Fun with Time-Lapse Photography

 I photograph all my son’s swim meets. Recently, I decided to try something different. In addition to the “normal” pictures I shoot every week I decided to do a time-lapse of the whole meet from set up to take down.
 
I set a camera on the roof of the club overlooking the pool and the lawn. I had to arrive early, around 6 AM to set up before all the people began arriving. I calculated that I wanted to take one picture every five seconds and that I was going to be shooting for between eight and nine hours. That came out to 720 pictures an hour, so I knew I would need to be able to capture between 5,760 and 6,480 images! My biggest concern was memory cards since the biggest CF cards I own are 16GB and I knew that would not be enough. Fortunately the Canon 1Ds Mark3 has two card slots, one CF and one SD, so I took the 16GB Lexar Professional SD card from my son’s Rebel camera and put it alongside my 16GB Lexar Professional CF card and I knew I would have enough storage!
 
I set the camera with a 24mm 1.8 L lens up on the roof anchored to my Feisol 3372 tripod. I set the Canon TC 80N3 intervalometer timer to record one frame every five seconds until the cards were full or I turned it off.
 
When I was done I had 6,233 images. Next, I placed them all into one folder and used image processor in Photoshop CS5 on my MacPro to resize them to 1080 x 720 so they would fit a “normal” HD movie format. Then using Quicktime Pro I turned them into a time-lapse movie that I saved as a .mov file format. I choose to output at 30 frames per second because the time-lapse will be incorporated into an end of the year slideshow and I didn’t want it to go too long! Next I used Wondershare Video Converter to export the .mov file and convert it to .mp4 format that will share between platforms easier. While this sounds complicated, it is actually very easy. Quicktime took just three to four minutes to create the time lapse and that is a one-click process, converting it to mp4 took another three to four minutes!

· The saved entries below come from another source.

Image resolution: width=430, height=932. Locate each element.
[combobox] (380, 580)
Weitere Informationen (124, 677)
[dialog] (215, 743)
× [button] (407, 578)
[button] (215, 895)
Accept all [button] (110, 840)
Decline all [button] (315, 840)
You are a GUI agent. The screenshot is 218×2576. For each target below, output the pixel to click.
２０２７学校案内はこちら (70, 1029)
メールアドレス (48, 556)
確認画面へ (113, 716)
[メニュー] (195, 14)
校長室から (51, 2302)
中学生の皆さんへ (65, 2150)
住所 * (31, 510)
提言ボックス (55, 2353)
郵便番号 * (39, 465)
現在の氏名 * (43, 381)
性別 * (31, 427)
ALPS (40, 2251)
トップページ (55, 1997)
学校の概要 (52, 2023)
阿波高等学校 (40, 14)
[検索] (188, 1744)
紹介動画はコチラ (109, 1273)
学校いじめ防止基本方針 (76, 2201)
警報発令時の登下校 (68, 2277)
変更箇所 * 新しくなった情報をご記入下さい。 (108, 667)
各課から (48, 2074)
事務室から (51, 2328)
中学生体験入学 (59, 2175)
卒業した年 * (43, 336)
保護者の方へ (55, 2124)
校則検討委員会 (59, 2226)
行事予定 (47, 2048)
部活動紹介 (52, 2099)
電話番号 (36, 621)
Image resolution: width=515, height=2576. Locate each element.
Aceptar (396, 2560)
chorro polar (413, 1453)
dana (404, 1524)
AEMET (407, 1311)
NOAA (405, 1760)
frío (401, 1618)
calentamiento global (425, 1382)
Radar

I also experimented and tried outputting the time lapse at different frame rates to see how they looked. Personally I like the one at 30 frames a second the best because you have more time to see the action and it does not move so fast. But if you do your own time lapse sequences, I recommend you experiment with different frame rates to see what looks best to you.
 
Now I am excited about trying other time lapse sequences, I am envisioning capturing a great sunrise, sunset, or the night sky! There are so many possibilities!